A plan-mode session for a real refactor#

$ claude --permission-mode plan
> We want to split src/auth.ts into src/auth/session.ts and
src/auth/tokens.ts. Read it, the tests, and any callers, and
produce a plan.
[Claude reads auth.ts, auth.test.ts, and 7 caller files. Greps for "auth/".]
I've read the module. Here is the proposed split:
## Plan: split src/auth.ts into session + tokens
### Files to change (4)
1. Create src/auth/session.ts (~110 lines moved from auth.ts)
2. Create src/auth/tokens.ts (~80 lines moved from auth.ts)
3. Delete src/auth.ts, replace with src/auth/index.ts re-exporting both
4. Update 7 importers from "../auth" → no change needed; barrel preserved
### Risks
- The function `refreshToken` calls into `validateSession` — they end up
in different files. New cross-file import.
- Tests use `import { validateSession } from "../auth"` — barrel re-export
keeps this working without test changes.
### Verification
- pnpm test
- pnpm lint
- diff between old auth.ts and new files should net-zero meaningful code
> Looks good. Exit plan mode and execute.
[Claude switches mode and runs the plan.]

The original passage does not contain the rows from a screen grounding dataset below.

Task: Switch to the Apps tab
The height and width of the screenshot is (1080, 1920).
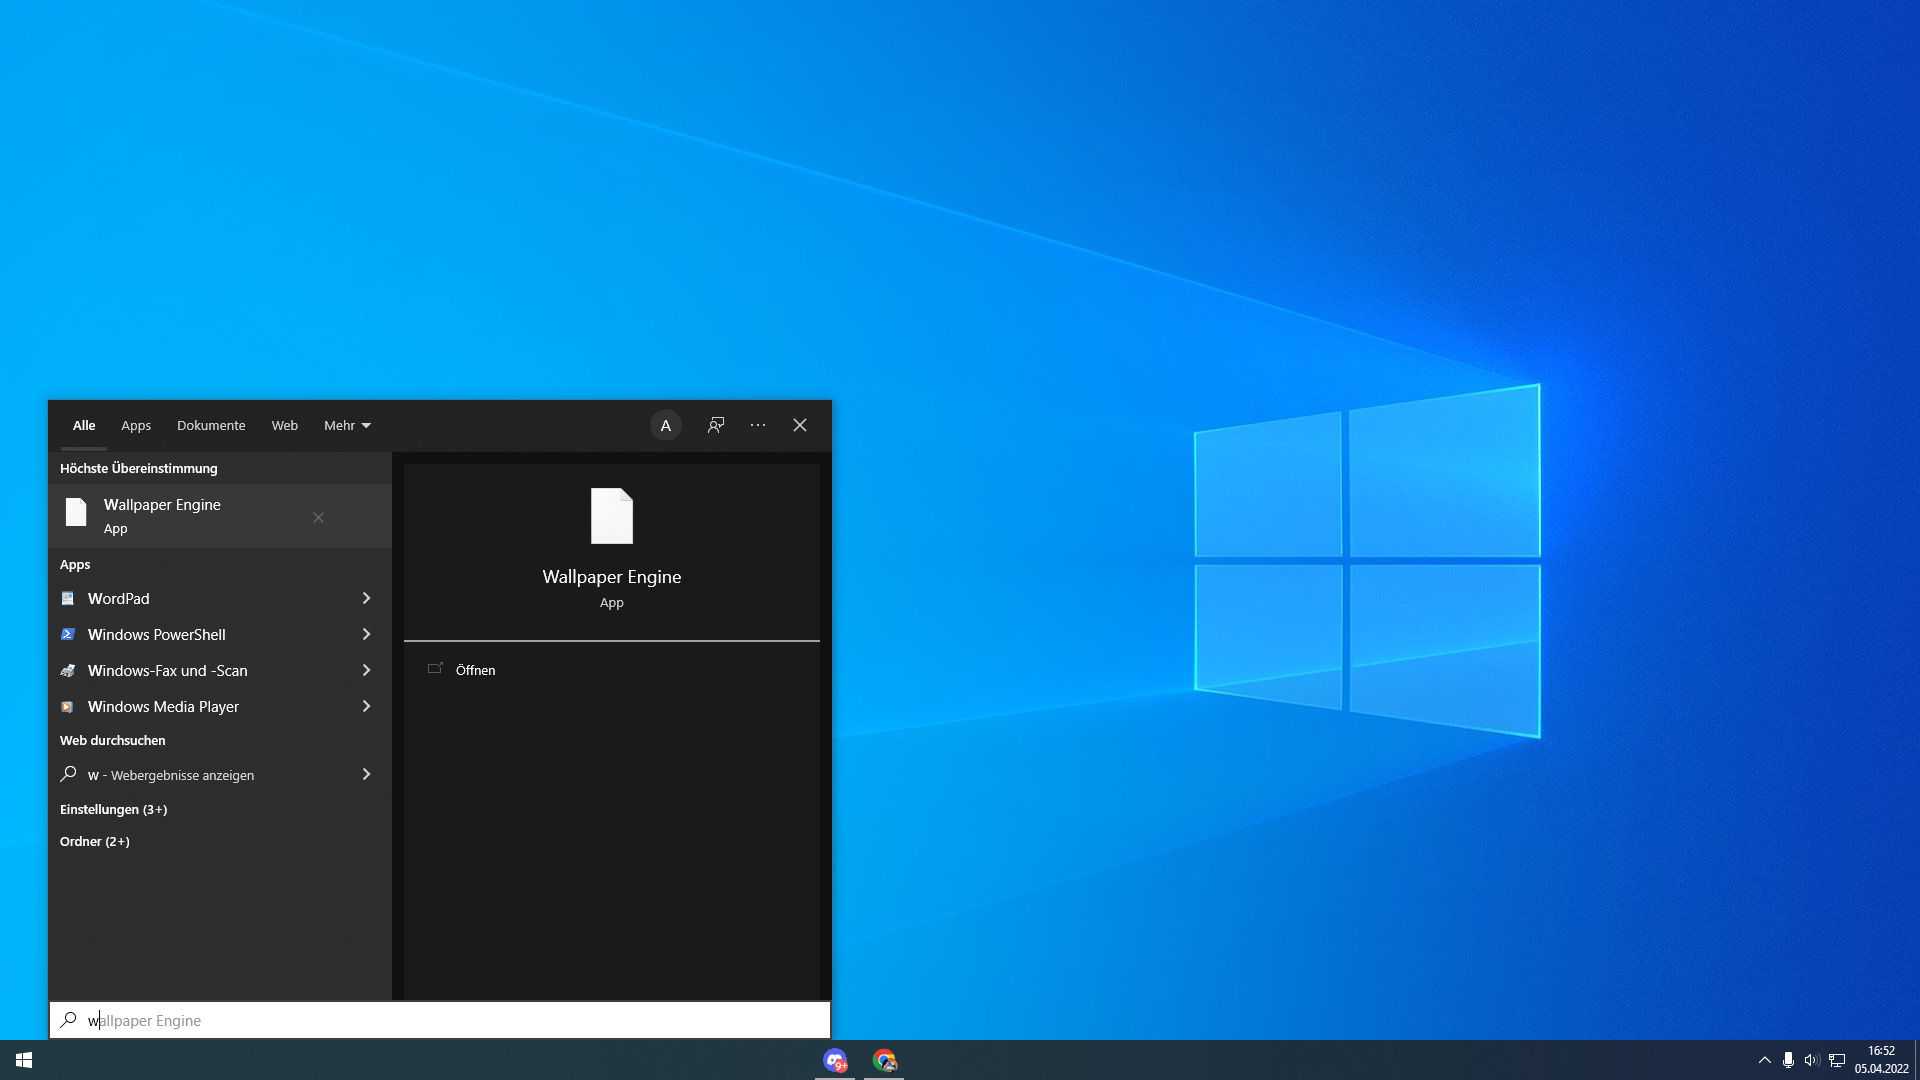Action: [136, 425]
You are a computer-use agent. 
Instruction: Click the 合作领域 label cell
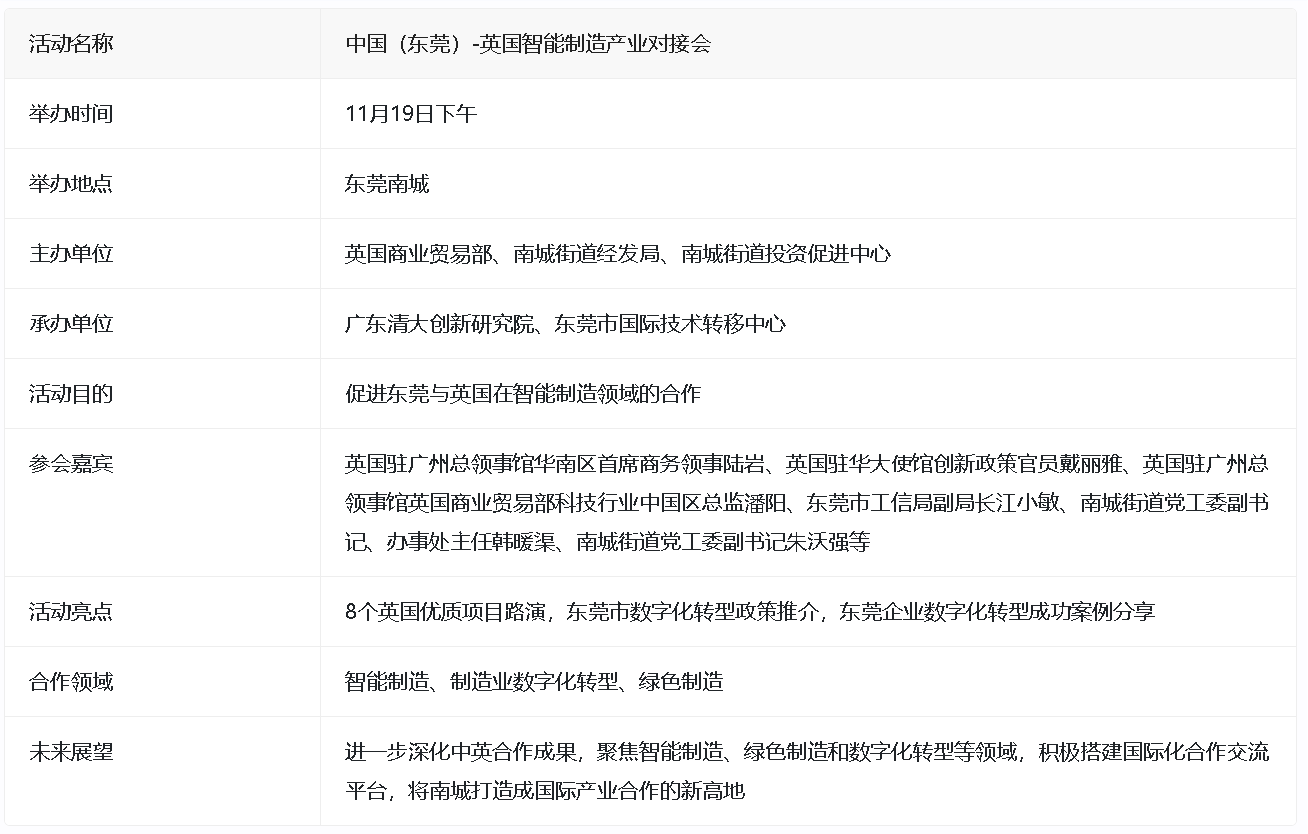coord(71,682)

The conversation flow above is the standard one. Notice the plan is concrete (file names, line counts, identified risks) and the verification is explicit. Both reduce the surface for surprises during execution.

Plan mode as a code-review tool#

A second pattern: use plan mode to review a colleague’s PR.

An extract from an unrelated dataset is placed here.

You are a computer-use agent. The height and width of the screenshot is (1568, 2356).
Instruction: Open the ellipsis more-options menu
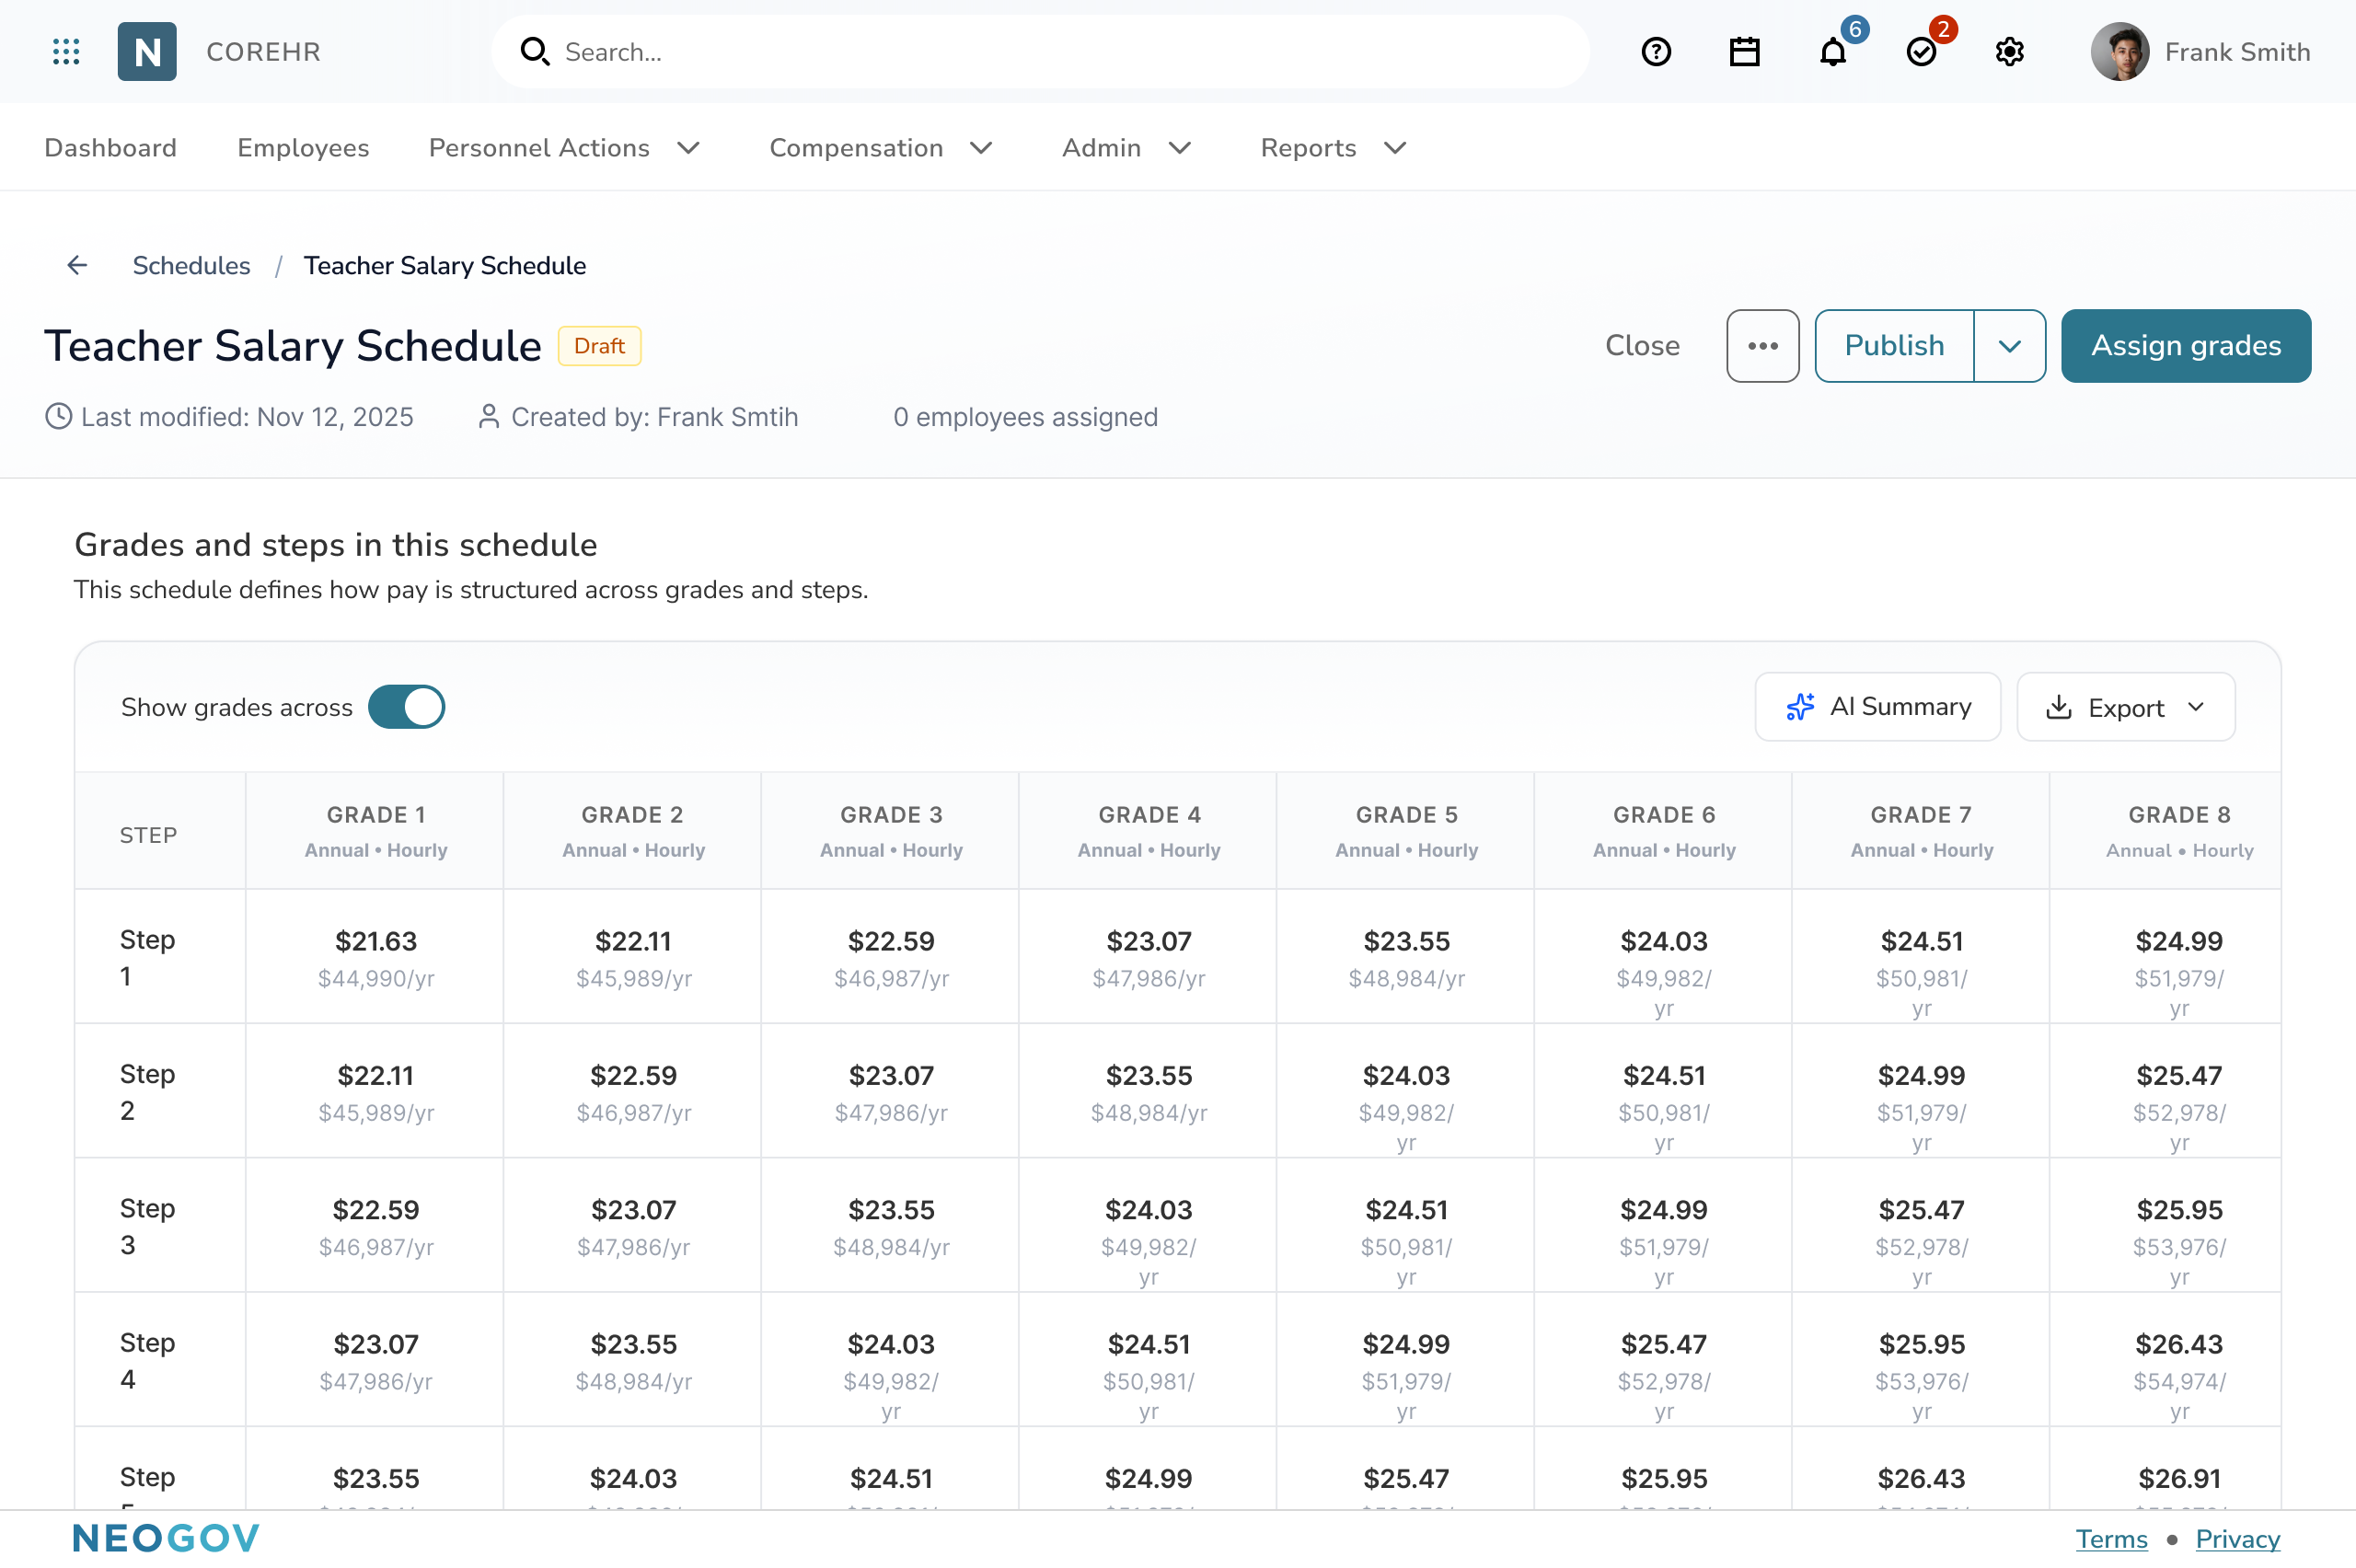1762,345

$ git checkout their-branch
$ claude --permission-mode plan
> Read the diff vs main on this branch. Produce a review:
what's good, what's risky, what's missing.

The model reads the diff, the changed files, and any callers. It can’t run tests (plan mode blocks Bash unless allowlisted), but it can read the test files and reason about coverage. The output is a structured review you can paste into the PR.

Gotchas#

  • Plan mode is not “read-only mode for everything.” Sub-agents you delegate to inherit the parent’s mode by default but can be configured to escape it. Check your sub-agent definitions if you want airtight plan-only behaviour.
  • The plan is in conversation context. Exiting plan mode does not “save the plan” anywhere unless you configured outputFile. If you want a durable plan, ask Claude to write it to a file inside the project before you exit — that one Write is the only one allowed (it’ll need to be the first action post-exit), or use outputFile.
  • /clear after planning wipes the plan. The plan lives in conversation context. If you clear and start over, the plan is gone. Save it to a file first if it took real work to produce.
  • Plan mode disables the auto-test loop that some workflows rely on. If your CLAUDE.md says “always run tests after edits,” that’s a no-op in plan mode (no edits happen, no tests run). Don’t read the silence as a success signal.
  • Hooks still fire. A PreToolUse hook that logs every tool call will log all the Reads, Greps, and Globs from plan mode. Fine for audit purposes; surprising the first time you see a 200-line hook log from “just a planning session.”
  • A great plan can still be wrong. The model is reasoning from what’s in context. If it didn’t read the key file, the plan misses the constraint that file would have surfaced. Push back: “did you check how X uses this?” is the most useful follow-up.
The one-line habit that doubles plan-mode value

When the model produces a plan, before you say “go,” ask: “what’s the riskiest step, and what could go wrong with it?” The model will reread the plan with that lens and frequently catch something it would have walked into mid-execution. The whole follow-up costs one turn and one small read; it routinely saves a half-hour of rollback.